Inferring Change Points in High-Dimensional Regression via Approximate Message Passing
This work addresses the challenge of detecting structural changes in high-dimensional statistical models, which is crucial for applications in fields like finance and biology, though it is incremental as it builds on existing AMP frameworks.
The authors tackled the problem of localizing change points in high-dimensional generalized linear models by proposing a novel Approximate Message Passing algorithm, achieving precise asymptotic performance characterization and demonstrating favorable results on synthetic and real data across linear, logistic, and rectified linear regression settings.
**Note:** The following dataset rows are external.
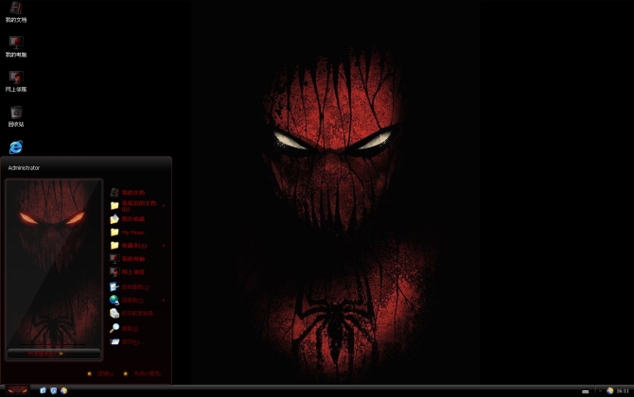Screen dimensions: 634x397
Task: Click the taskbar clock
Action: click(x=621, y=390)
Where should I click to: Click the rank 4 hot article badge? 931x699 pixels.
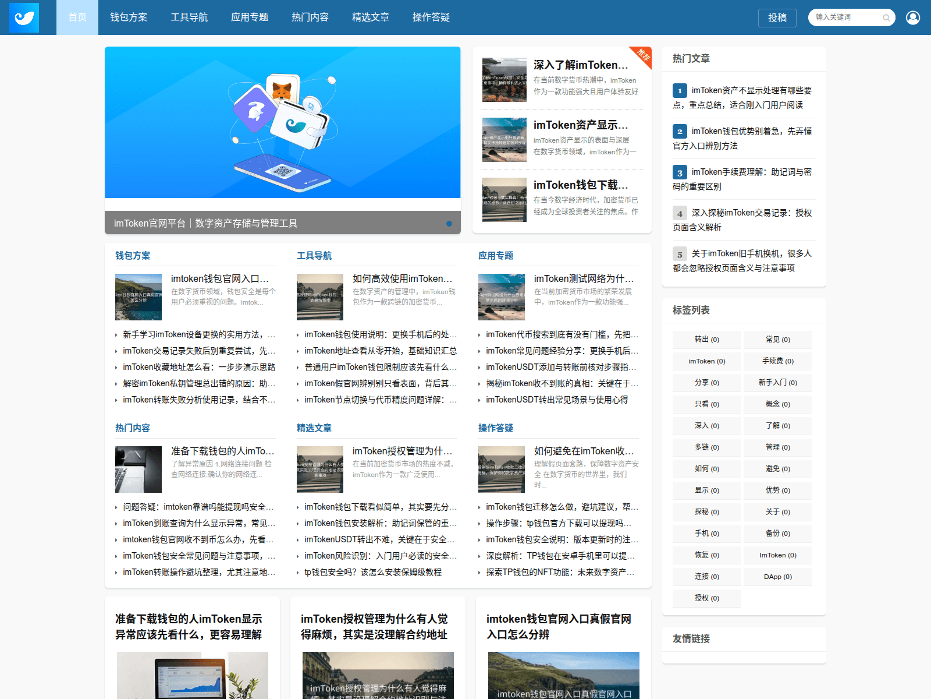click(679, 213)
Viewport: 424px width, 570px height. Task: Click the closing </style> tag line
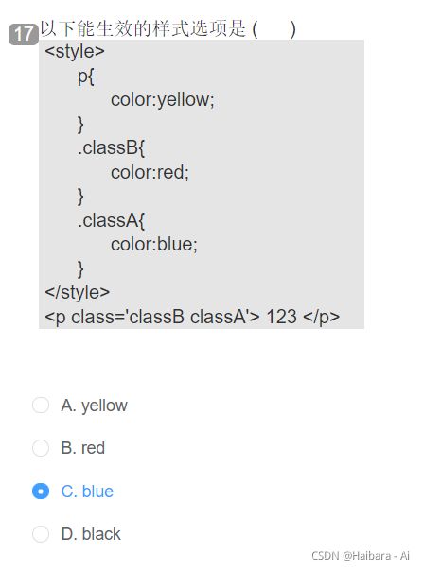pyautogui.click(x=78, y=293)
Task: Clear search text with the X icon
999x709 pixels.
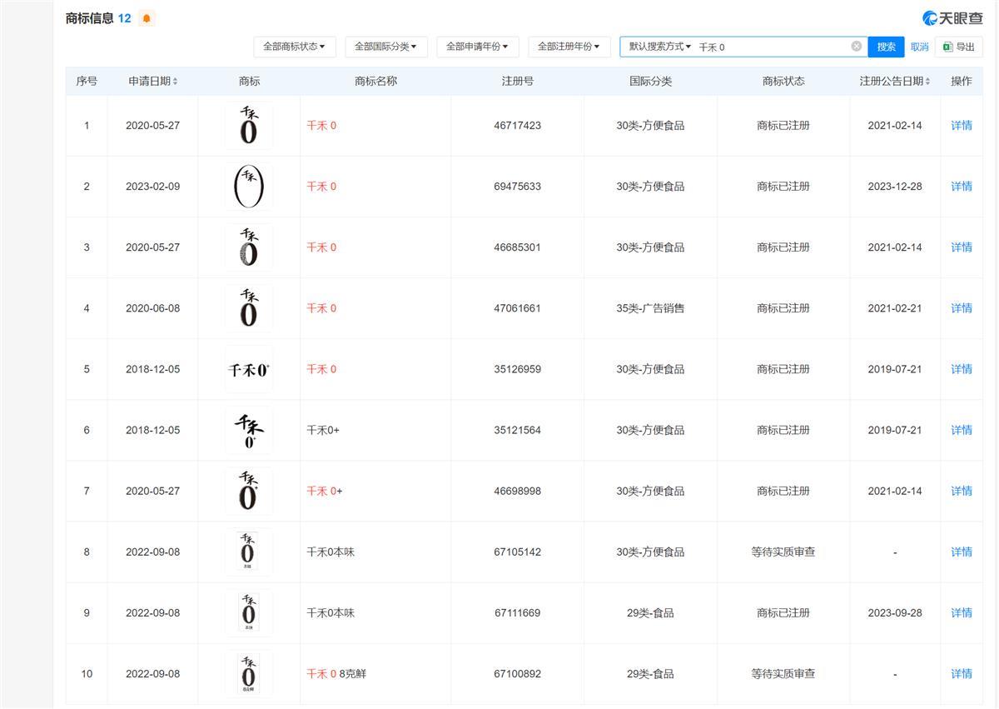Action: tap(856, 47)
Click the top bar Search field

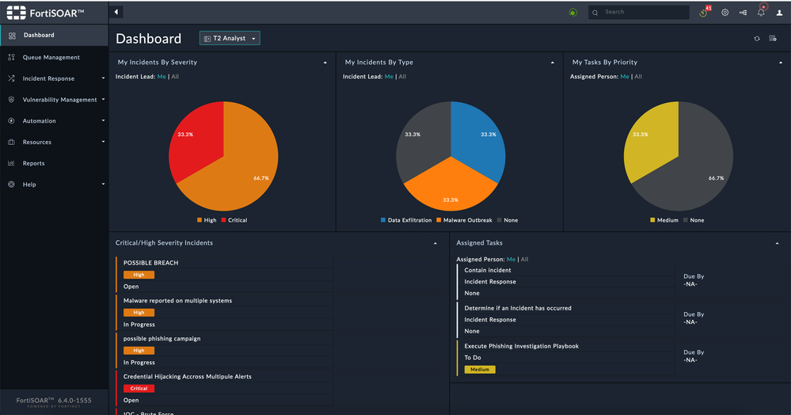click(x=639, y=12)
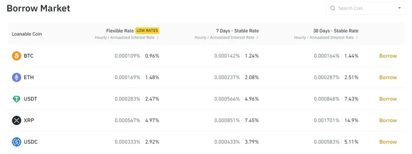The height and width of the screenshot is (154, 412).
Task: Sort by 7 Days Stable Rate arrows
Action: point(257,37)
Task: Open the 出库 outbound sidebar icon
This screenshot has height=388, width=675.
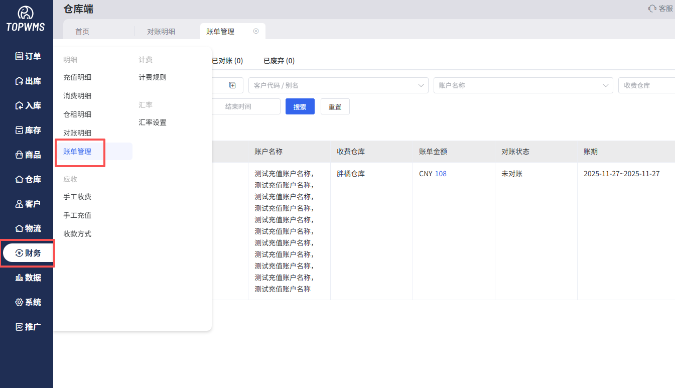Action: [20, 81]
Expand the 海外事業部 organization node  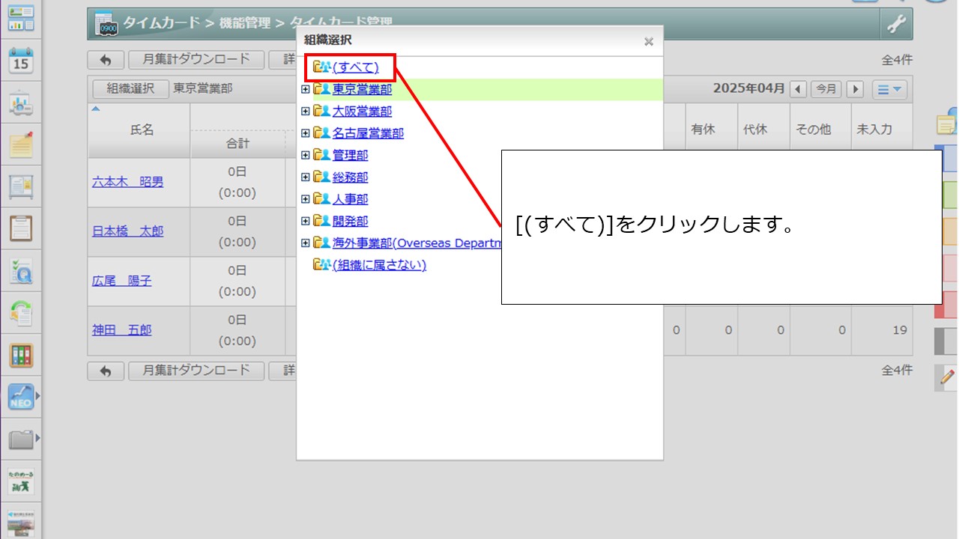click(305, 243)
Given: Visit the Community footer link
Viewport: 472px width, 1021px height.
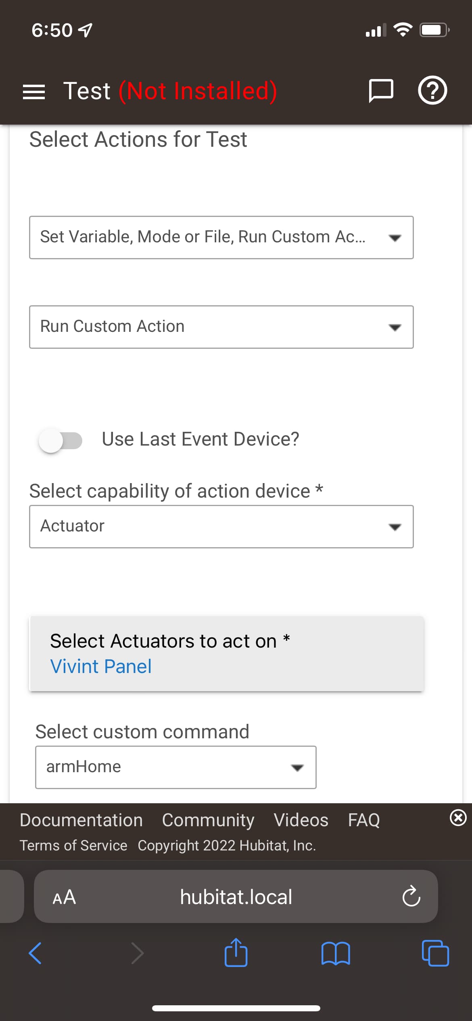Looking at the screenshot, I should tap(208, 820).

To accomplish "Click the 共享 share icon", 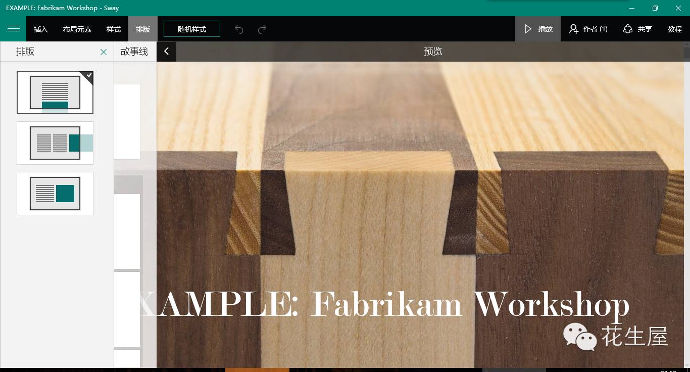I will click(x=628, y=29).
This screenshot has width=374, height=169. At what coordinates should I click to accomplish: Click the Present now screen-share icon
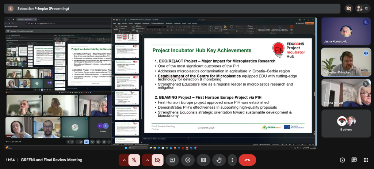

We consider the problem of localizing change points in a generalized linear model (GLM), a model that covers many widely studied problems in statistical learning including linear, logistic, and rectified linear regression. We propose a novel and computationally efficient Approximate Message Passing (AMP) algorithm for estimating both the signals and the change point locations, and rigorously characterize its performance in the high-dimensional limit where the number of parameters $p$ is proportional to the number of samples $n$. This characterization is in terms of a state evolution recursion, which allows us to precisely compute performance measures such as the asymptotic Hausdorff error of our change point estimates, and allows us to tailor the algorithm to take advantage of any prior structural information on the signals and change points. Moreover, we show how our AMP iterates can be used to efficiently compute a Bayesian posterior distribution over the change point locations in the high-dimensional limit. We validate our theory via numerical experiments, and demonstrate the favorable performance of our estimators on both synthetic and real data in the settings of linear, logistic, and rectified linear regression.